Starting at the line that contains "Given: Click play", transcribe each line through the end of the material below, exactly and nothing else, leaving out the pictures.

[Start of Attachment]

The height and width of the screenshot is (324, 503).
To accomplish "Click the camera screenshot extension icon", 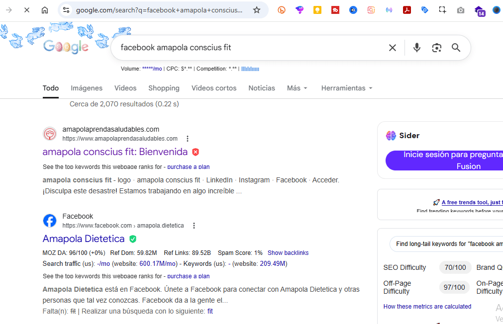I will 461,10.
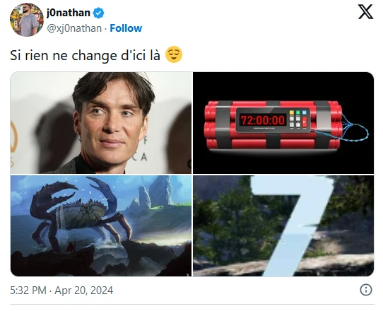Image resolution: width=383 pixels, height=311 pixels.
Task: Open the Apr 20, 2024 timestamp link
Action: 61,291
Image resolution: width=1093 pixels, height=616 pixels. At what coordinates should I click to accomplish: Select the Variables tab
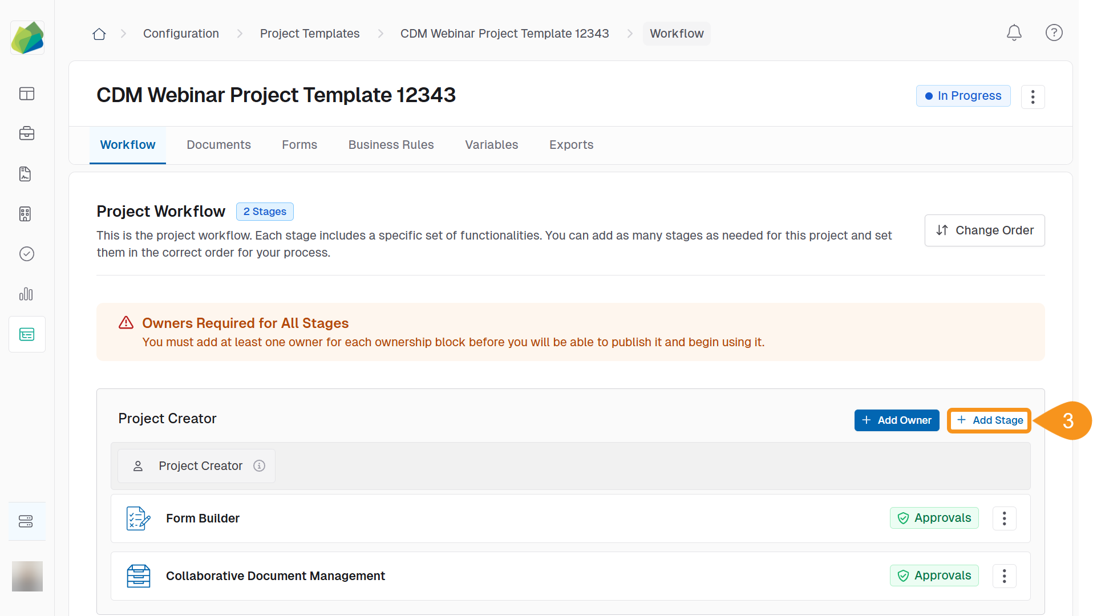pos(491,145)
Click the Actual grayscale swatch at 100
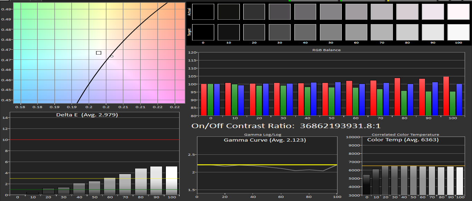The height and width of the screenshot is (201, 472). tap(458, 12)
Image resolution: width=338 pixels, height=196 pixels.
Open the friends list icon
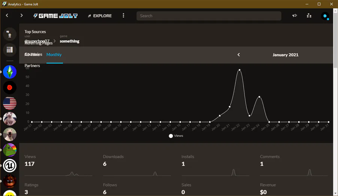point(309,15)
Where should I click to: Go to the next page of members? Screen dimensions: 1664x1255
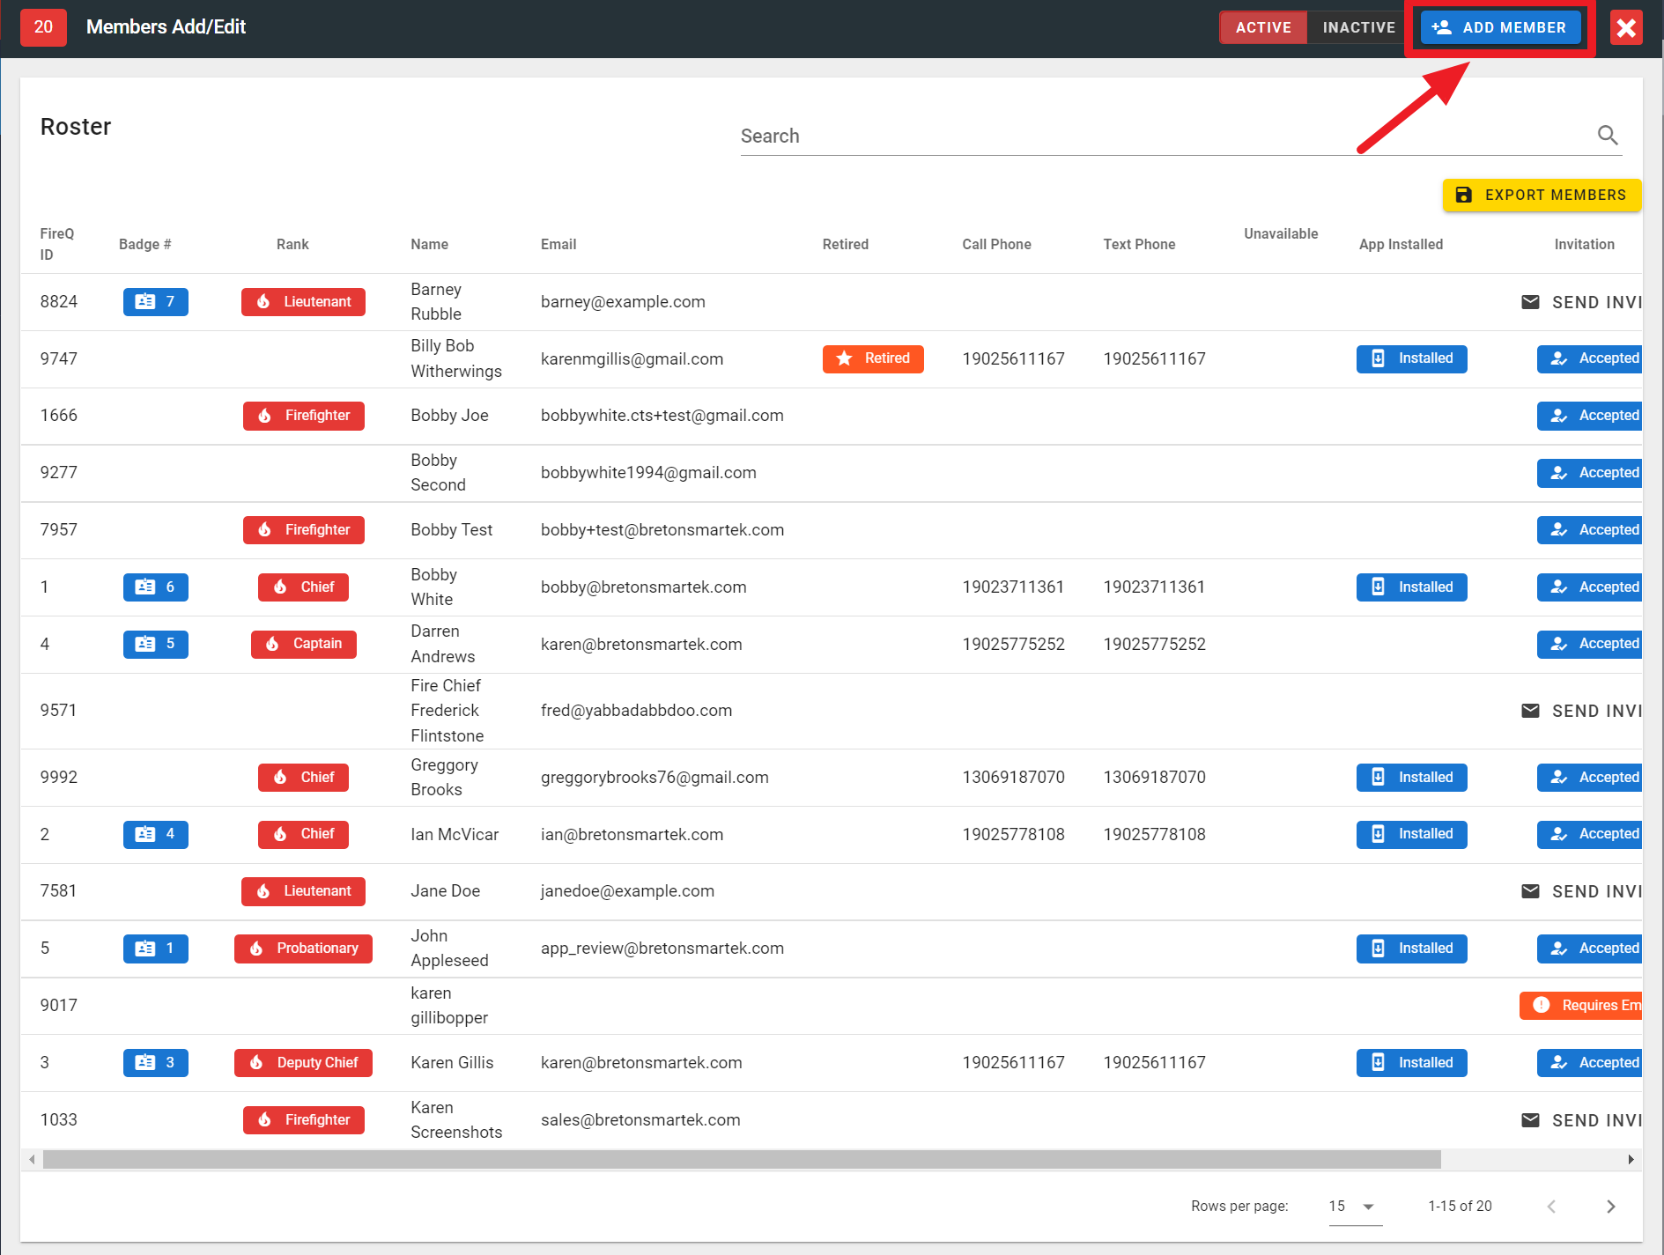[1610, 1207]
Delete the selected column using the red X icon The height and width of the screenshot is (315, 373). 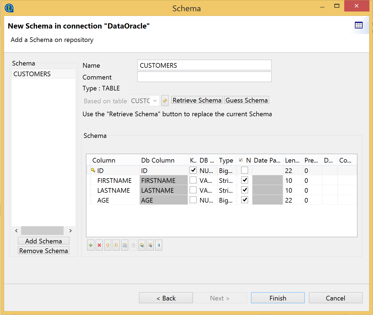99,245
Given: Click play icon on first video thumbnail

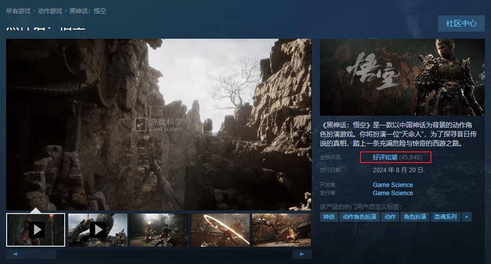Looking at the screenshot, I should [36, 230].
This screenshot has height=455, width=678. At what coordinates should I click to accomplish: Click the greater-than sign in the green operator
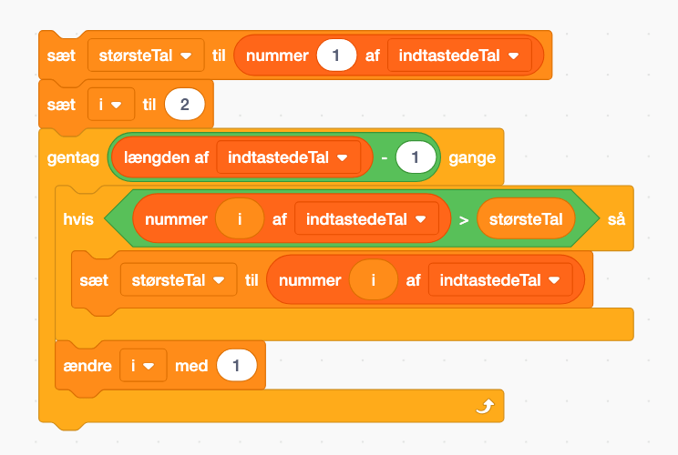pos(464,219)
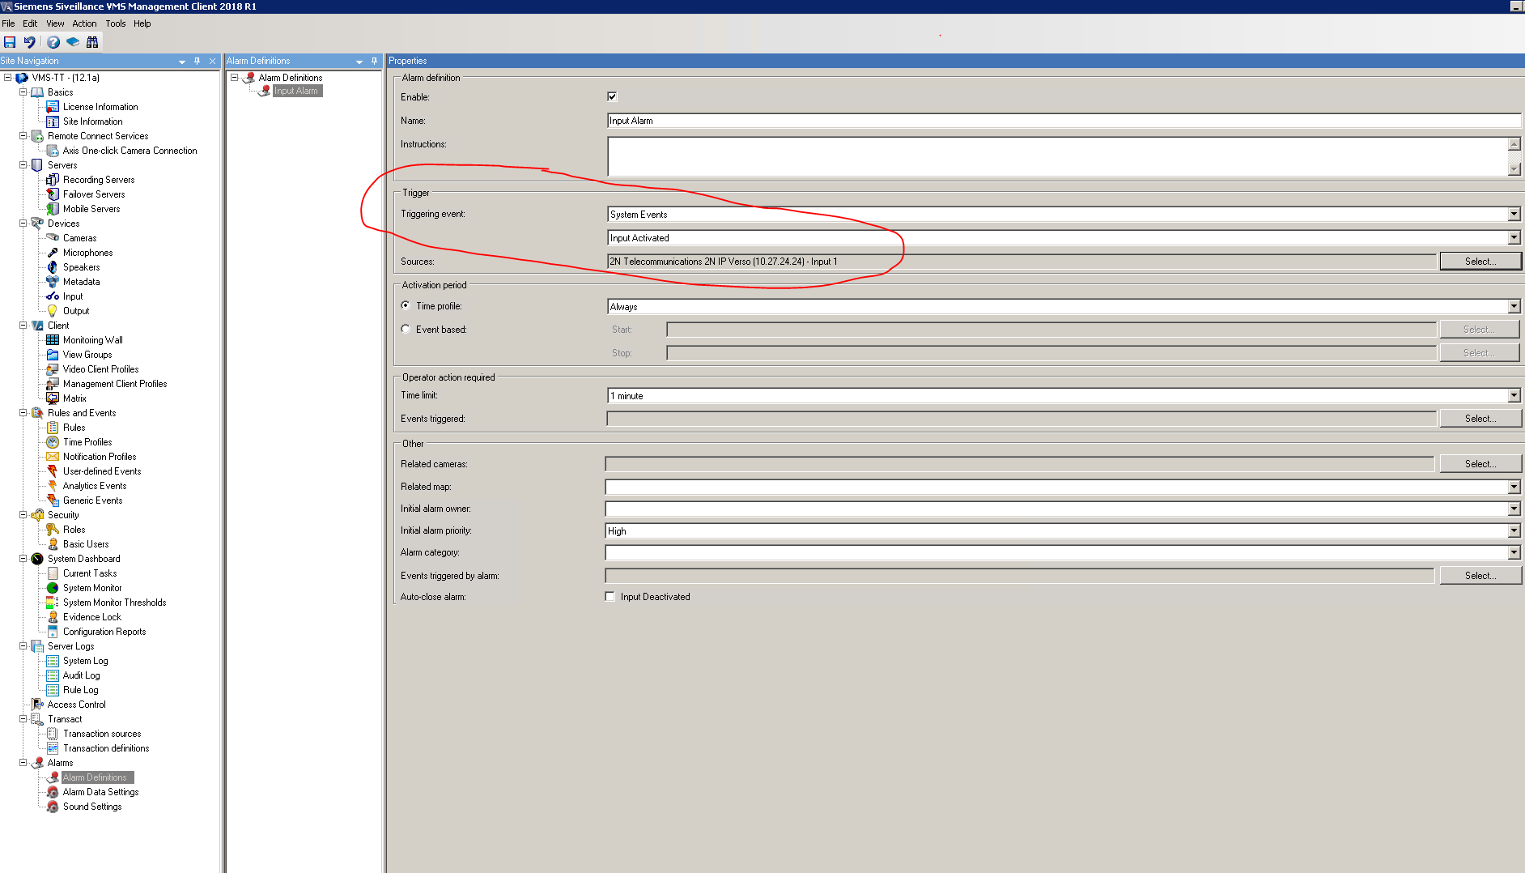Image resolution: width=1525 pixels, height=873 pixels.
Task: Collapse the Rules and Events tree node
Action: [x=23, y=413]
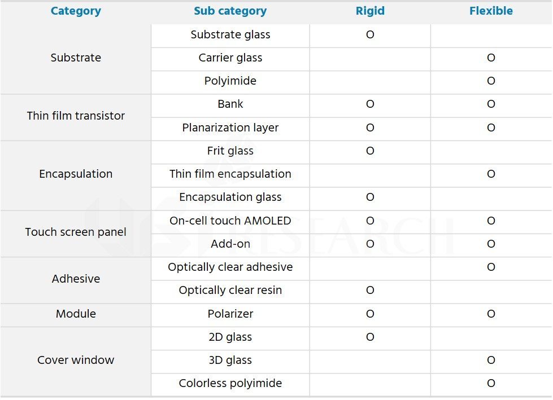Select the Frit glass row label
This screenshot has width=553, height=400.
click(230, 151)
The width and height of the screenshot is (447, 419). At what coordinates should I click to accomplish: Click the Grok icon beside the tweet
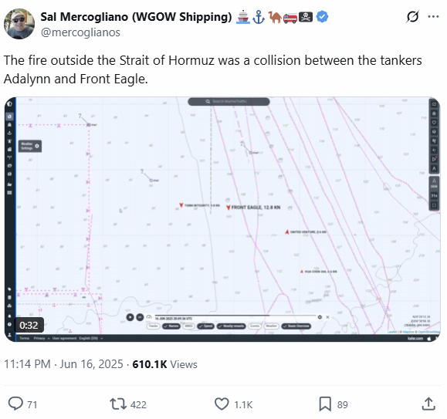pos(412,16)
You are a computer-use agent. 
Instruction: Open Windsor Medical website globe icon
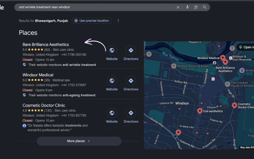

[End of Attachment]

**Answer box**
Given: Click play icon on first video thumbnail

Looking at the screenshot, I should [36, 230].
This screenshot has height=455, width=678. At what coordinates should I click to accomplish: Click the greater-than sign in the green operator
pos(464,219)
Image resolution: width=1525 pixels, height=873 pixels.
Task: Collapse the Rules and Events tree node
Action: [x=23, y=413]
Select the Frit glass row label
This screenshot has width=553, height=400.
click(230, 151)
The width and height of the screenshot is (447, 419). At what coordinates should I click to accomplish: Click the Grok icon beside the tweet
pos(412,16)
You are a computer-use agent. 
Instruction: Open Windsor Medical website globe icon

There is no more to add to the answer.